Saved entries
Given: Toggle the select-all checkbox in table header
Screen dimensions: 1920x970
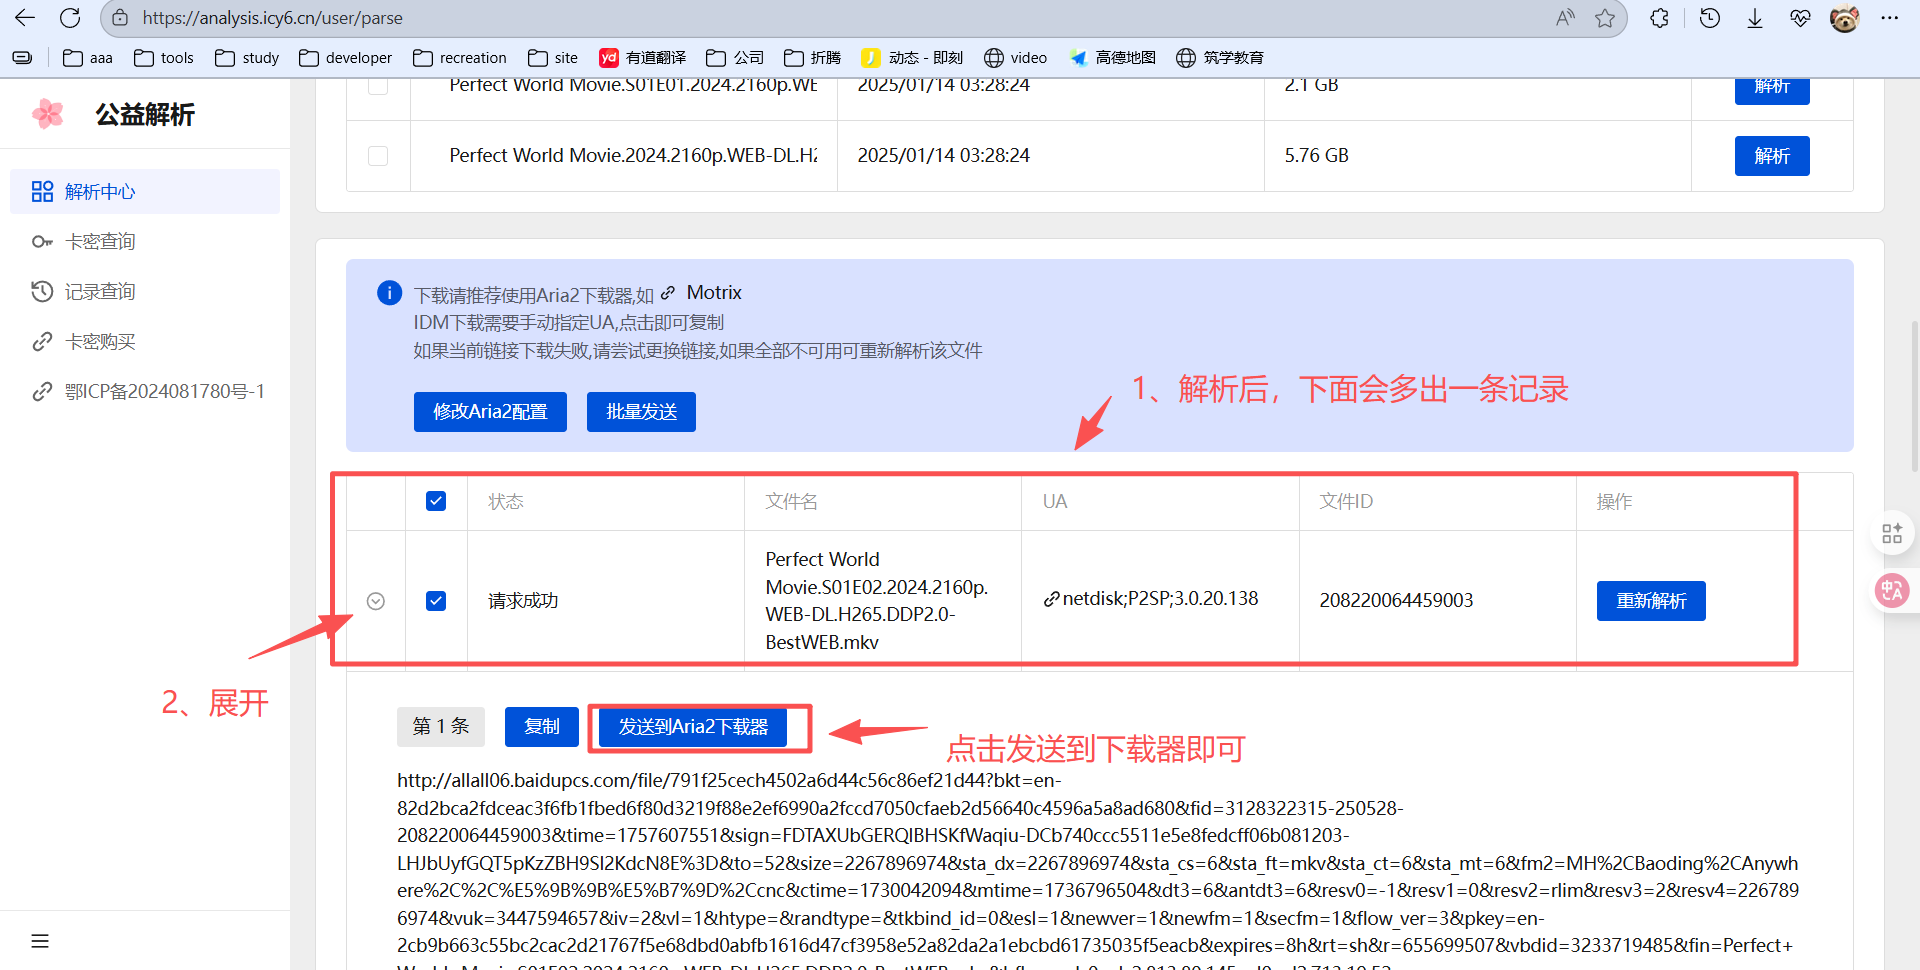Looking at the screenshot, I should pos(436,501).
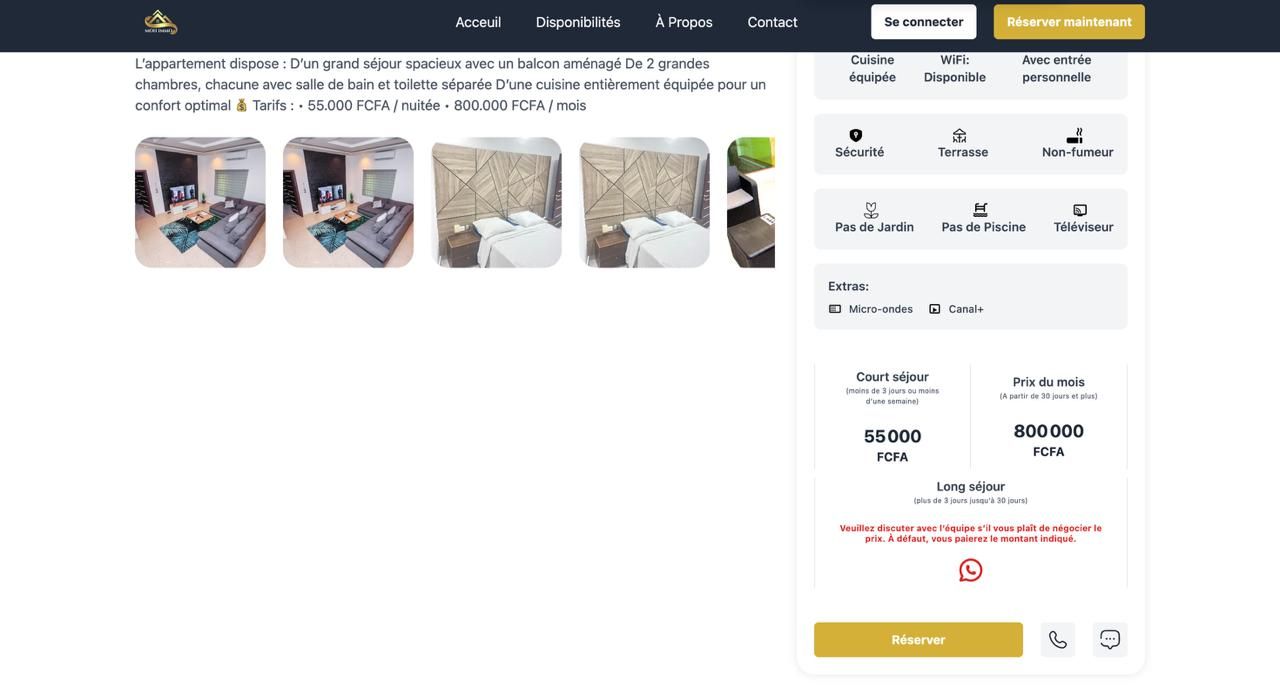Screen dimensions: 1280x689
Task: Click the Canal+ icon
Action: click(x=935, y=309)

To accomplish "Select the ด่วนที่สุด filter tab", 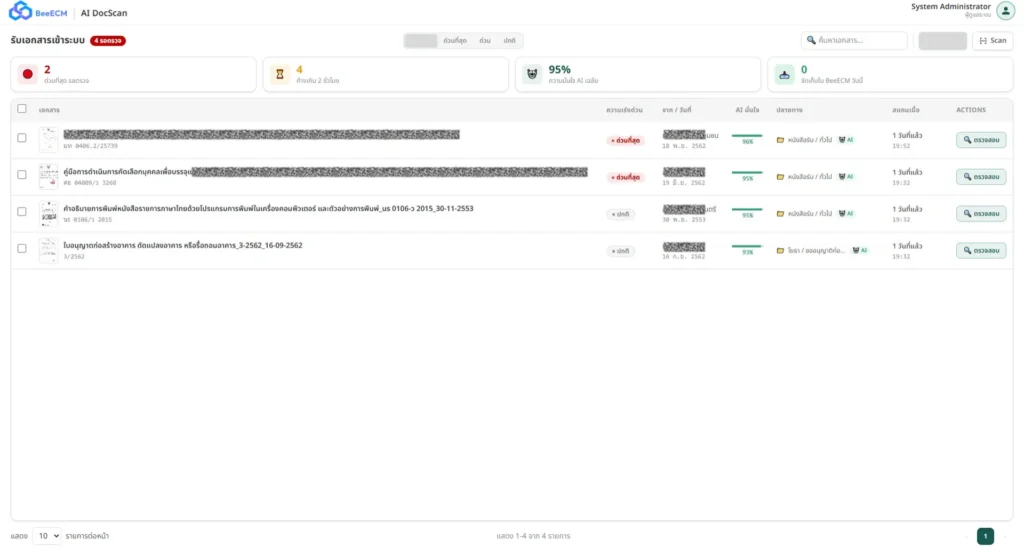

> **TASK**
Provide an exact copy of the records, excluding every picture.

> **PROBLEM SOLUTION**
Given: Toggle the select-all checkbox in table header
Screen dimensions: 1920x970
Looking at the screenshot, I should pos(436,501).
Screen dimensions: 1280x689
Task: Click the Canal+ icon
Action: click(x=935, y=309)

To accomplish "Select the ด่วนที่สุด filter tab", 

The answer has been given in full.